:: TASK TO COMPLETE ::
Once you find the line with "Where should I" in the listing below, please repeat it and every later line exactly, through the last one, without pictures.

:: ENTRIES SHOWN ::
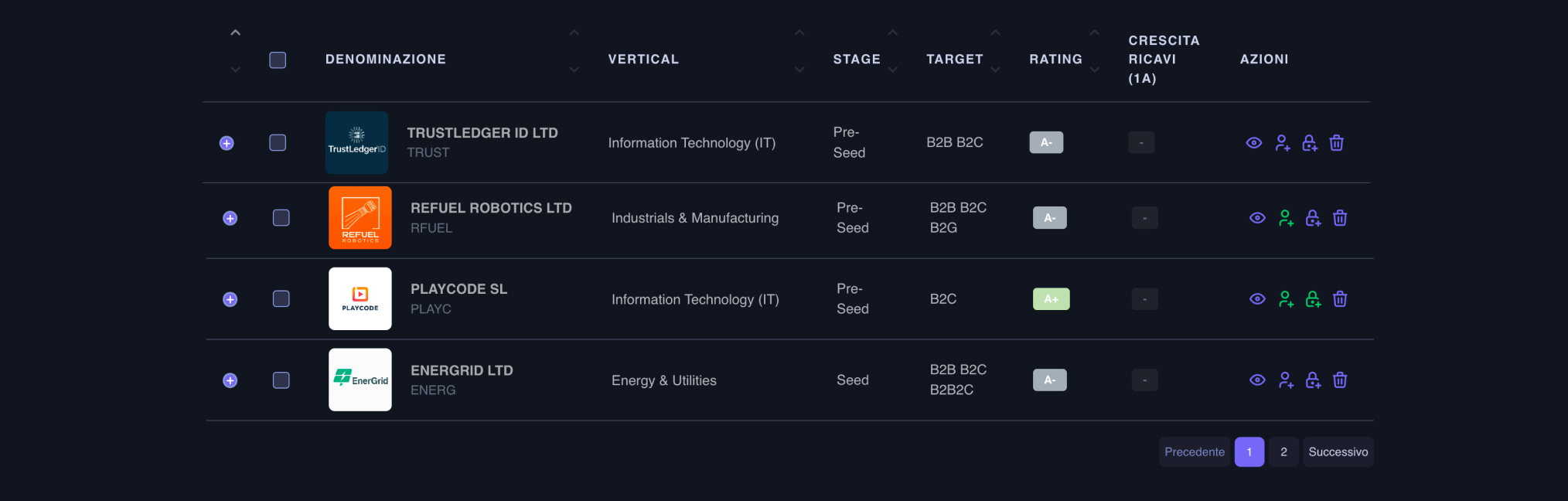Click add-user icon in TrustLedger ID row
The width and height of the screenshot is (1568, 501).
point(1283,143)
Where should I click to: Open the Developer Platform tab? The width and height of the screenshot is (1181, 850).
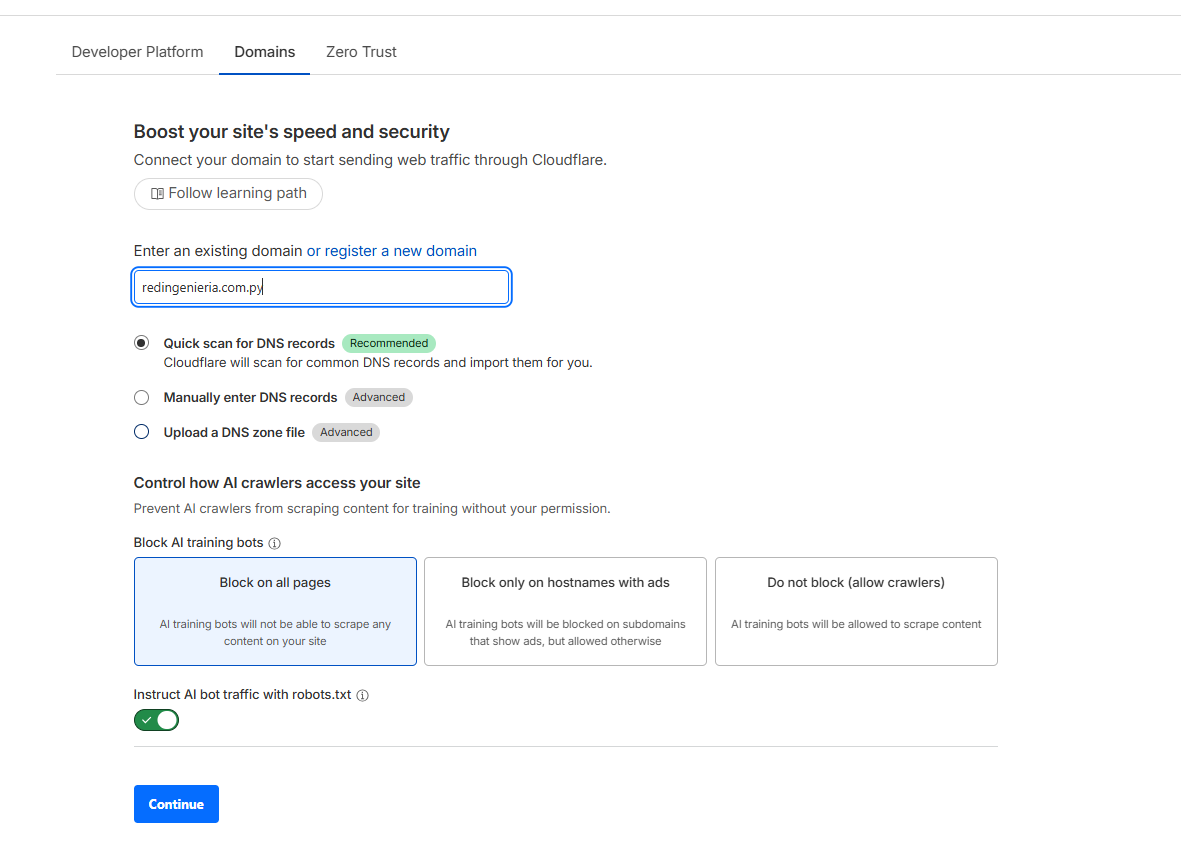coord(137,52)

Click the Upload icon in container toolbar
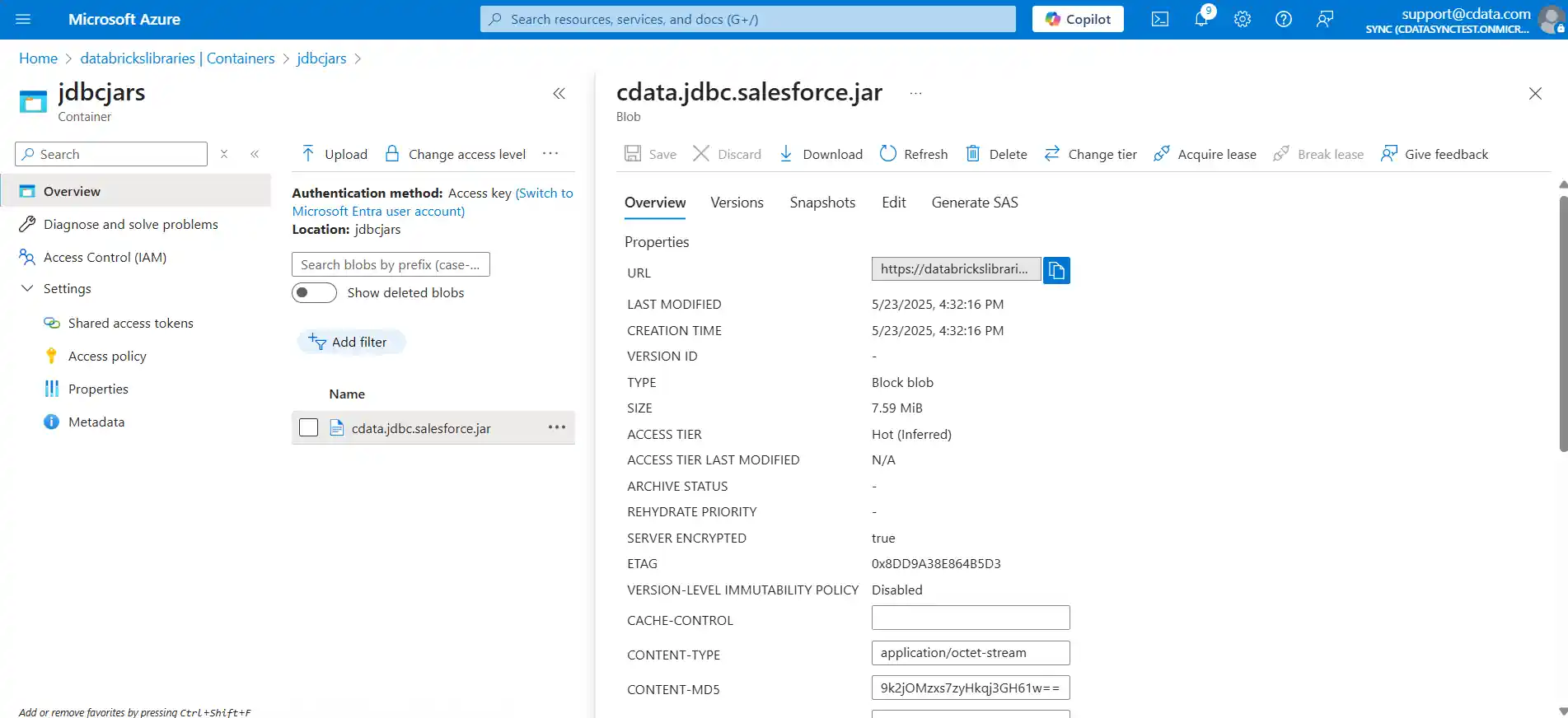pos(308,154)
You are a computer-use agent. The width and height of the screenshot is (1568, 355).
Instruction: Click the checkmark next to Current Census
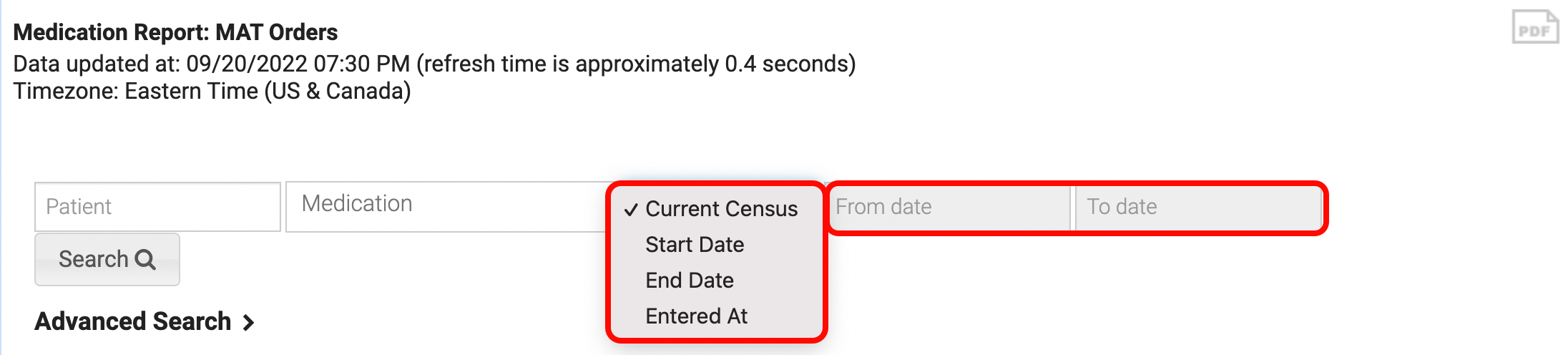coord(630,210)
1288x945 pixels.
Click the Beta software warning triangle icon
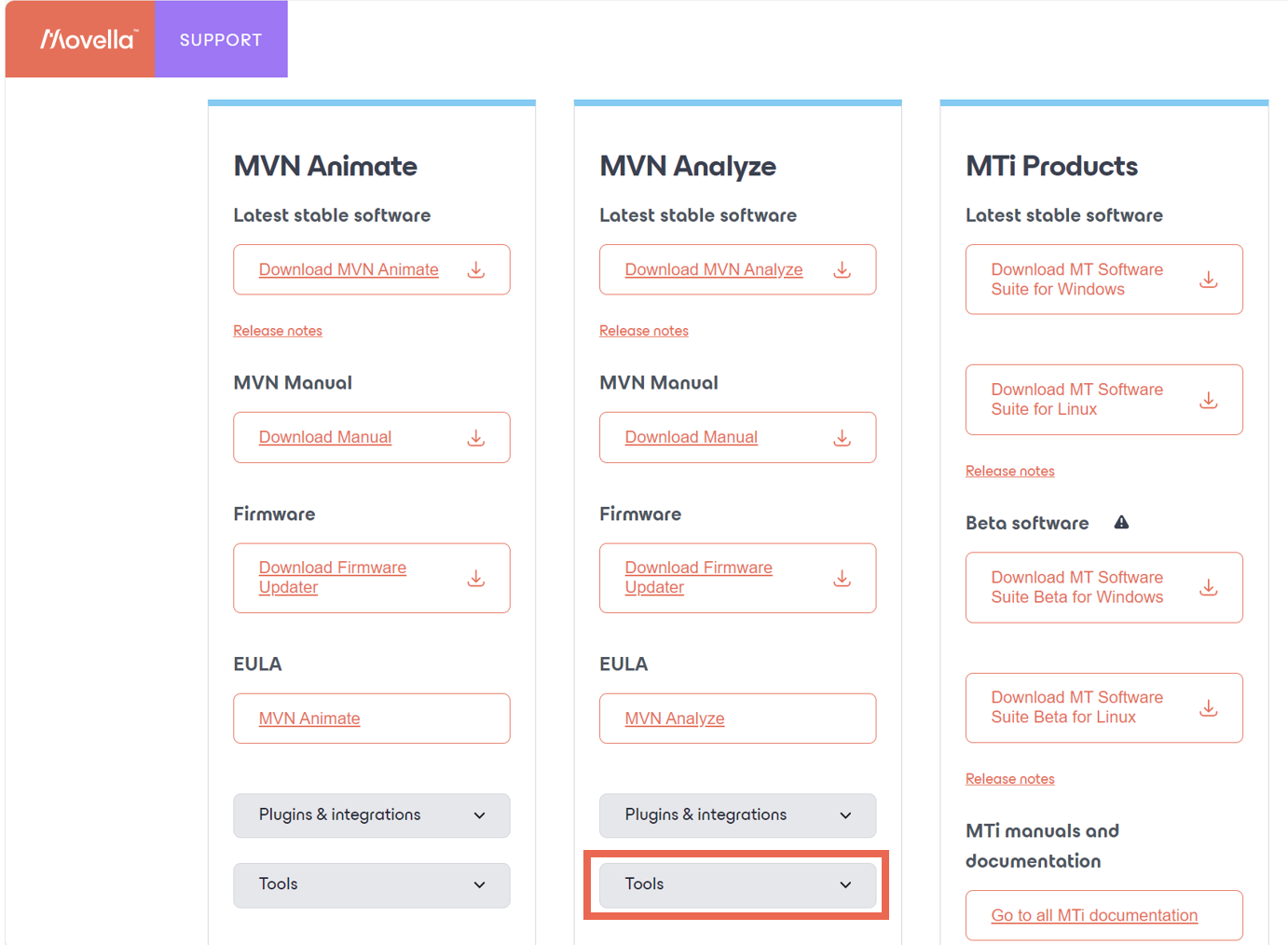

:: YOUR RESPONSE ::
Where should I click to: Open the Developer Platform tab? The width and height of the screenshot is (1181, 850).
coord(137,52)

Click the Upload icon in container toolbar
pos(308,154)
You are a computer-use agent. The width and height of the screenshot is (1568, 355).
Instruction: Click the checkmark next to Current Census
coord(630,210)
1288x945 pixels.
Click the Beta software warning triangle icon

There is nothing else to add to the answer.